Arrêtés, torturés, pris en otage… les journalistes sont aussi des cibles pour les ennemis de la liberté et de l’information. Plusieurs films témoignent d’enlèvements de reporters. Ils sont la plupart du temps inspirés d’histoires vraies.
Le film “Hors la vie”, réalisé par Maroun Bagdadi en 1987,  est librement inspiré du témoignage du reporter français Roger Auque, sur son année de captivité au Liban. La reconstitution est minutieuse, l’atmosphère oppressante, avec la guerre du Liban en toile de fond. Hypollite Girardot incarne ce journaliste coupé du monde, libéré après de mois de détention savoir pourquoi ni par qui il a été séquestré.
Même ambition pour le drame “Un coeur invaincu” de Michael Winterbottom (2007), sur le calvaire du journaliste Daniel Pearl, exécuté au Pakistan par un groupe djihadiste en 2001. Ici, on suit Marianne Pearl, journaliste elle-aussi, enquêter sur les circonstances de la mort de son mari et sur l’investigation qu’il menait au Pakistan avant sa disparition. Comme le livre qui l’a inspiré, le film ne tombe pas dans le mélodrame, mais rend un vibrant hommage à la dignité et au courage du journaliste du Wall Street Journal sauvagement assassiné.

Le dommage collatéral

Où s’arrête le devoir d’informer et où commence le voyeurisme ? Peut-on revenir indemne d’un terrain de combat ?  Et comment reprendre une vie “normale” après avoir été témoin de l’insoutenable ? “Eyes of war” de Danis Tanovic, sorti en 2009,  traite du traumatisme d’après-guerre chez les reporters de guerre. On y explore l’esprit torturé d’un photojournaliste (interprété par Colin Farrell) à son retour du Kurdistan. L’un de ses collègues n’est pas revenu du front, lui seul sait pourquoi ; le film va plonger dans son cerveau pour remonter aux sources du mal. Un voyage mental éprouvant.

Le témoin impuissant

Sans être privé de liberté, il arrive souvent que le journaliste de guerre se sente inutile face à l’absurdité des situations qu’il rencontre. Par l’humour noir, le cinéaste Danis Tanovic traduit bien ce sentiment d’impuissance dans “No man’s land”, prix du meilleur scénario au festival de Cannes en 2001. Le film “Le faussaire” du cinéaste allemand  Volker Schlöndorff (1981) traite du même trouble, dans un registre beaucoup plus sombre, au coeur d’un Beyrouth ravagé par la guerre.

Le justicier

Dans “Welcome to sarajevo” de Michael Winterbottom (1997), le héros perçoit lui aussi  les limites de son métier de journaliste. Confronté au silence de la communauté internationale face aux atrocités qu’il dénonce, il va oublier les règles déontologiques et s’impliquer personnellement. Il décide de sortir une fillette d’un orphelinat pour la ramener avec lui à Londres.
Le journaliste a-t-il un devoir d’ingérence quand ses mots sont inutiles ? Doit-il prendre du recul lorsque la charge émotionnelle est trop forte ? Questions auxquelles sont confrontés tous les reporters de guerre et qu’aborde le film avec intelligence.

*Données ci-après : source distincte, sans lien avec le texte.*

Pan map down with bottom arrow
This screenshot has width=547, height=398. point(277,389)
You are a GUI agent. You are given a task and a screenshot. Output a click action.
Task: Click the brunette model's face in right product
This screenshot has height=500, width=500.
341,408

Les parcours de  journalistes continuent d’inspirer les scénaristes et réalisateurs. Daniel Radcliffe incarnera prochainement le photojournaliste Dan Eldon dans le biopic “The journey is the destination” (le voyage est la destination) du réalisateur anglais Bronwen Hughes. D’autres projets sont en préparation, comme une biographie de Robert Capa (qui a d’ailleurs inspiré le personnage du héros de “Fenêtre sur cour” de Hitchcock) et un portrait de Gary Webb, journaliste américain qui s’est suicidé après avoir révélé l’implication de la CIA dans le trafic de drogue.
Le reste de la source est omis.